Friday, 14 December 2018

The book of Ruth


The Book of Ruth is named after its central figure, Ruth, who became the great-grandmother of King David and an ancestor of Jesus (Ruth 4:21–22; Matt 1:1,5). It is one of only two Biblical books bearing the name of a woman; the other is Esther.
        The author of this literary gem focuses on Ruth’s selfless devotion to her mother-in-law Naomi (1:16–17; 2:11–12; 3:10; 4:15) and her future husband Boaz’s kindness to them both (chapters 2–4). The book seeks to underscore the importance of faithful love among God’s kingdom people.
  Ruth is a history book, and is placed between Judges and 1 Samuel because it is set ‘in the days when the judges judged’. That time was characterised by moral and religious decay, oppression by foreign powers and national dis-unity. The book describes a rare time of peace between Israel and Moab.
  Before the main story commences, we learn of an Israelite family from Bethlehem — Elimelech and his wife Naomi, and their two sons Mahlon and Chilion. They had emigrated to the nearby country of Moab. Elimelech’s sons married Moabite women: Mahlon married Ruth and Chilion married Orpah. Elimelech later died.
  Naomi’s two sons later died in Moab (1:4), maybe following disease or famine; the book tells us the Moabite harvest had failed.
  The books starts with Naomi returning to Bethlehem. She told her daughters-in-law to leave her and return to their respective mothers and re-marry. Orpah reluctantly left; but Ruth was defiant, and said to her mother-in-law Naomi, ‘Where you go I will go, and where you stay I will stay. Your people will be my people and your God my God. Where you die I will die, and there I will be buried. May the Lord deal with me, be it ever so severely, if even death separates you and me’ (1:16–17). That a foreigner from Moab shows this amount of love shows the truth that participation in the kingdom of God is decided, not by blood or birth, but by conformity of life to the will of God. Her devotion to her mother-in-law marks her a true daughter of Israel despite being a gentile and a worthy ancestor of David. Further, her place in that ancestry shows that all nations will be represented in the kingdom of David’s greater Son.
+===+
→ **Activities**
(A) In the passage on the Book of Ruth, swap "Esther" for "Judith" and write out everything from "Friday, 14 December" down to "other is Esther.".
(B) Can you answer these from the passage on the Book of Ruth?
(i) Which other Biblical book bears the name of a woman?
(ii) Between which two books is Ruth placed?
(iii) Whom did Chilion marry?
(C) Take the passage on the Book of Ruth further, picking up after its final sentence.
Nothing in the stored data entries has any bearing on this work.

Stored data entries
+===+
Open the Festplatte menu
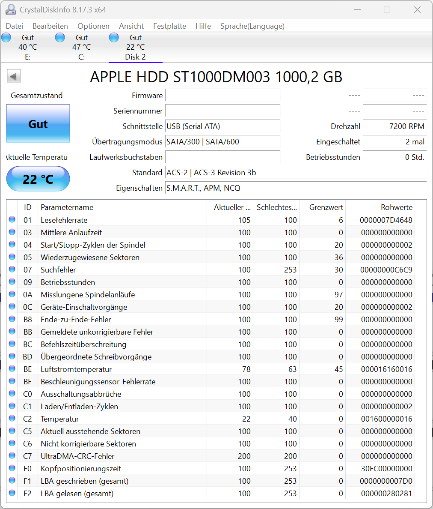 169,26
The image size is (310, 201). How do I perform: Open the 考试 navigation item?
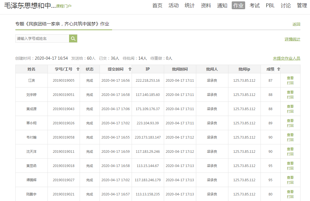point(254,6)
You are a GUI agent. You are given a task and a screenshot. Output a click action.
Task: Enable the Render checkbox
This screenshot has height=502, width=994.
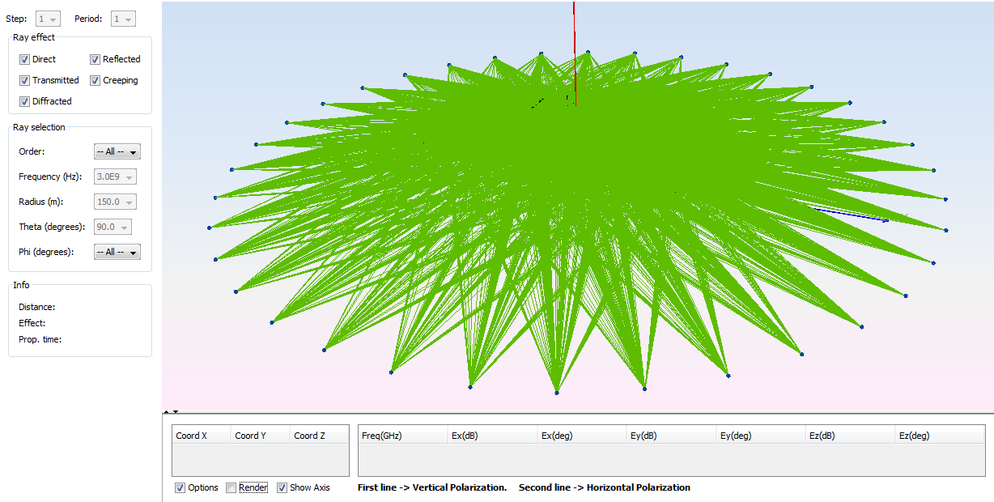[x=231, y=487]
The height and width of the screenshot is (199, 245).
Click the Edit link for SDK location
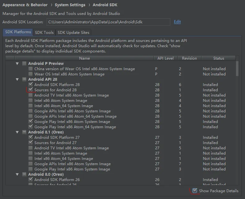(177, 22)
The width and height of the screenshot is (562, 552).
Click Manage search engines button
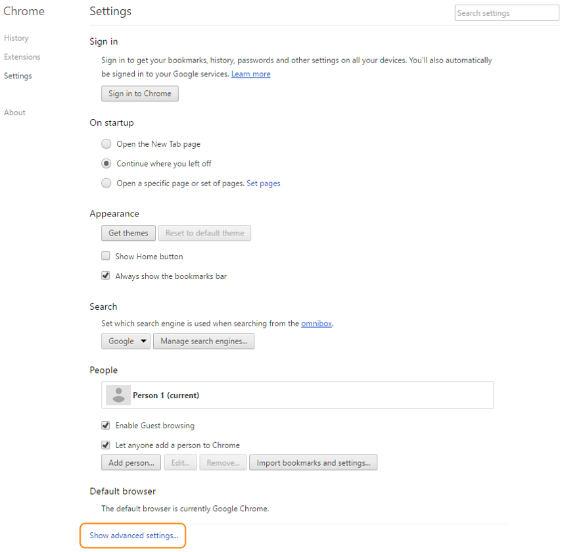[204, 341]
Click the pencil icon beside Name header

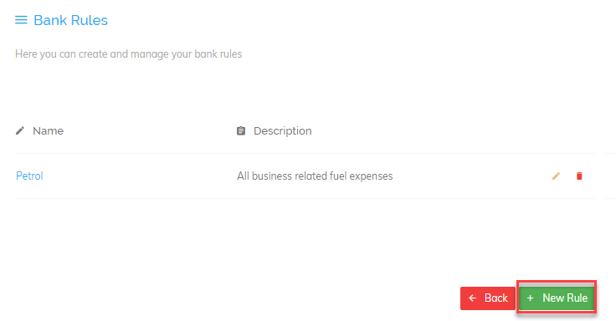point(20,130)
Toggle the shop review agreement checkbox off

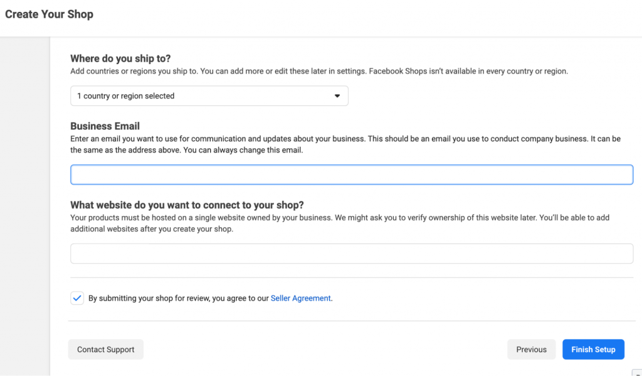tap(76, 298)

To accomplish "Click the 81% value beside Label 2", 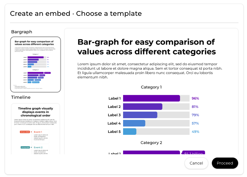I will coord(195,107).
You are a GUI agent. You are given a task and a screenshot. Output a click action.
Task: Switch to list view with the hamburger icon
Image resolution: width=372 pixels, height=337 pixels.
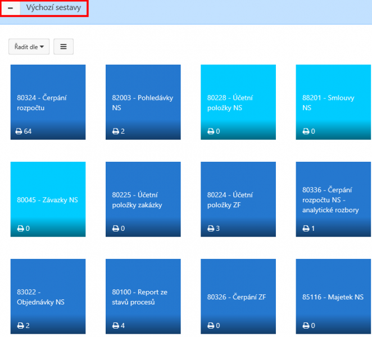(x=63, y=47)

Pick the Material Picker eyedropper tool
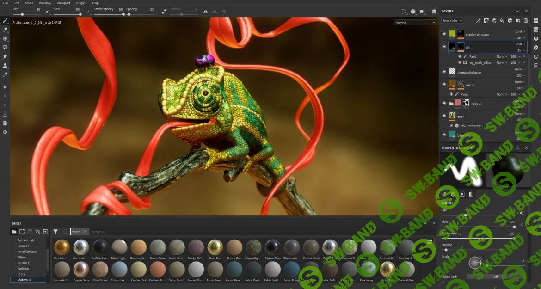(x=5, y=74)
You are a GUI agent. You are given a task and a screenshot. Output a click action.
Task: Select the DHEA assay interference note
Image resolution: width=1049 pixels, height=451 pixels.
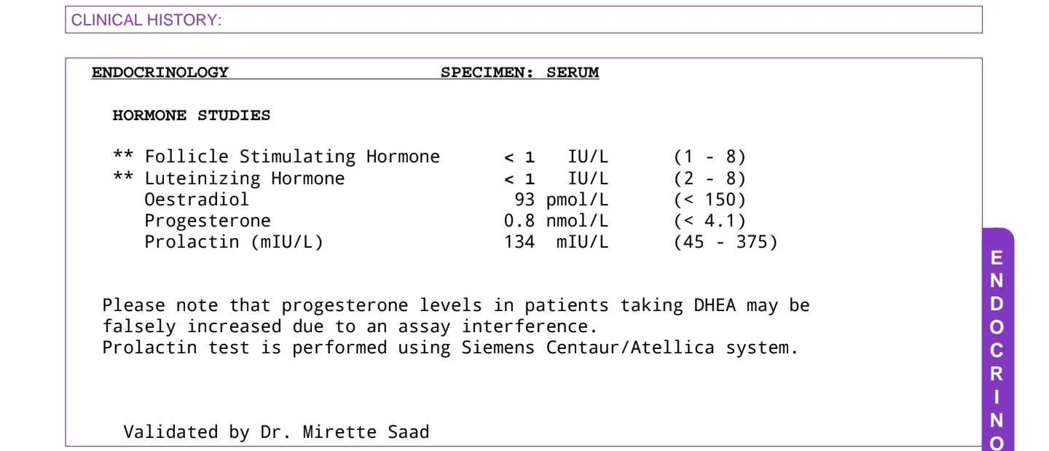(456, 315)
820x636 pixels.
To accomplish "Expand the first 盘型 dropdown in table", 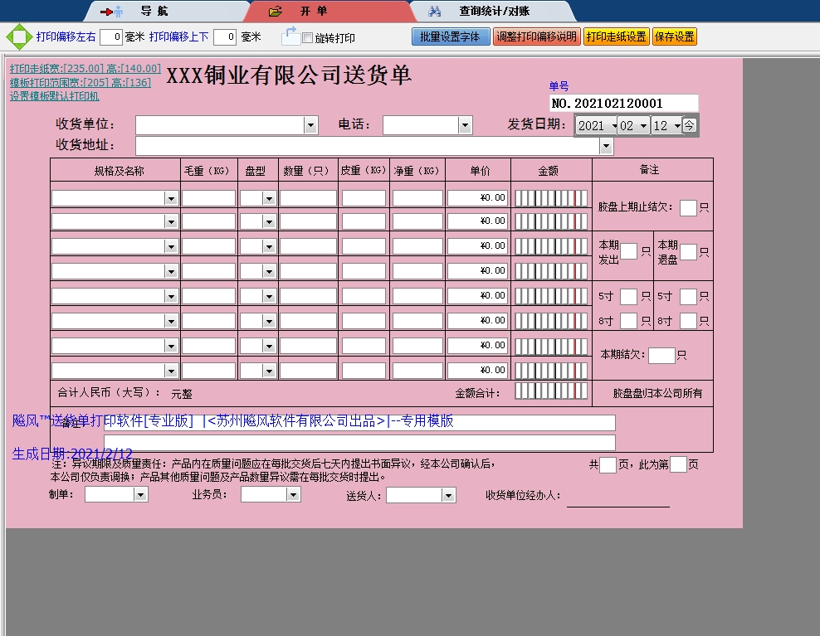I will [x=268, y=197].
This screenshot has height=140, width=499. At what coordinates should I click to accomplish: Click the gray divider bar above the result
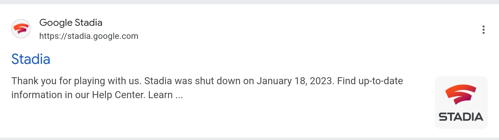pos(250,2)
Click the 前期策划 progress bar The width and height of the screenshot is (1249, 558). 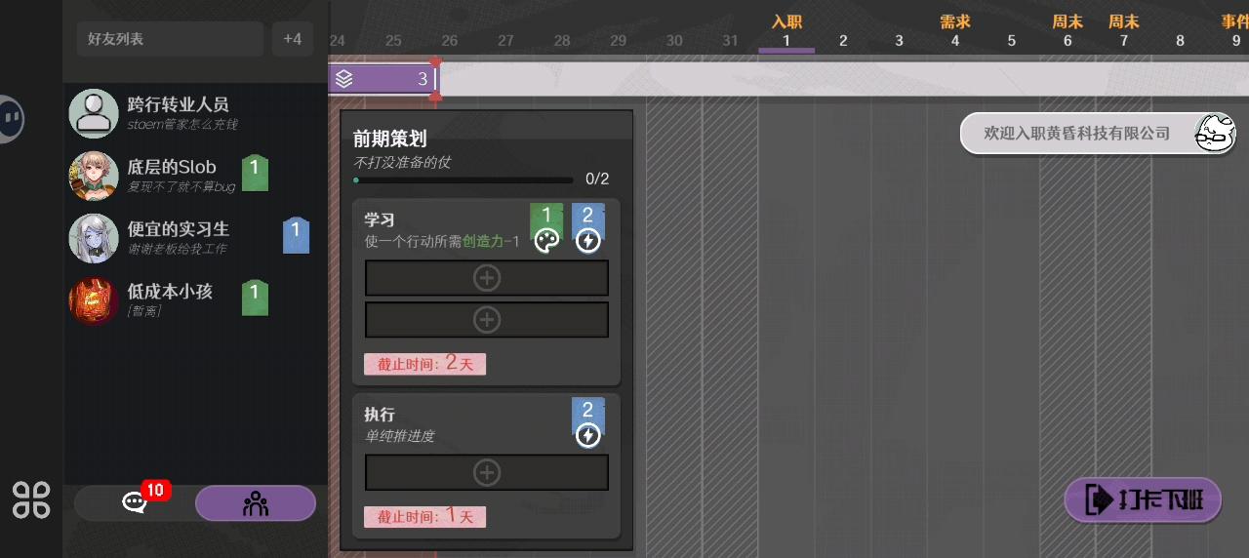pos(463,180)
+===+
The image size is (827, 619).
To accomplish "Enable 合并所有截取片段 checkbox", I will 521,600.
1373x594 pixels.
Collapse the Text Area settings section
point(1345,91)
+===+
→ **Responses to the tasks**
(A)
Friday, 14 December 2018

The book of Ruth


The Book of Ruth is named after its central figure, Ruth, who became the great-grandmother of King David and an ancestor of Jesus (Ruth 4:21–22; Matt 1:1,5). It is one of only two Biblical books bearing the name of a woman; the other is Judith.

(B)
(i) Esther
(ii) Judges and 1 Samuel
(iii) Orpah

(C)
  Ruth and Naomi returned to Bethlehem just as the barley harvest was starting. They were by now totally destitute so, in order to support herself and her mother-in-law, Ruth went to the fields to glean. (Leviticus comes to life here, with its injunction to leave part of the harvest for the needy, and with all of its concern and compassion for the underprivileged within society.) By chance, the first field Ruth visited belonged to a local grandee called Boaz. He was kind to Ruth because he knew of her loyalty to her mother-in-law. Later, Ruth told her mother-in-law Naomi of Boaz’s kindness, and the way he let her glean in his field through the remainder of the harvest season.
  We then learn that Boaz was a close relative of Naomi’s husband and legally obliged to marry Mahlon’s widow, Ruth, in order to carry on his bloodline. He agreed to do so.
  Boaz and Ruth then married and had a son, who was named Obed. He was ‘the father of Jesse, the father of David’ (Ruth 4:13–17), that is, the grandfather of King David.
  The book of Ruth is a Hebrew short story told with considerable skill. It is unexcelled in its compactness, vividness, warmth, beauty and effectiveness. Most striking is the contrast between the two main characters, Ruth and Boaz: the one is young, foreign, destitute and a widow, while the other is middle-aged, well-to-do and an Israelite securely established in his home community.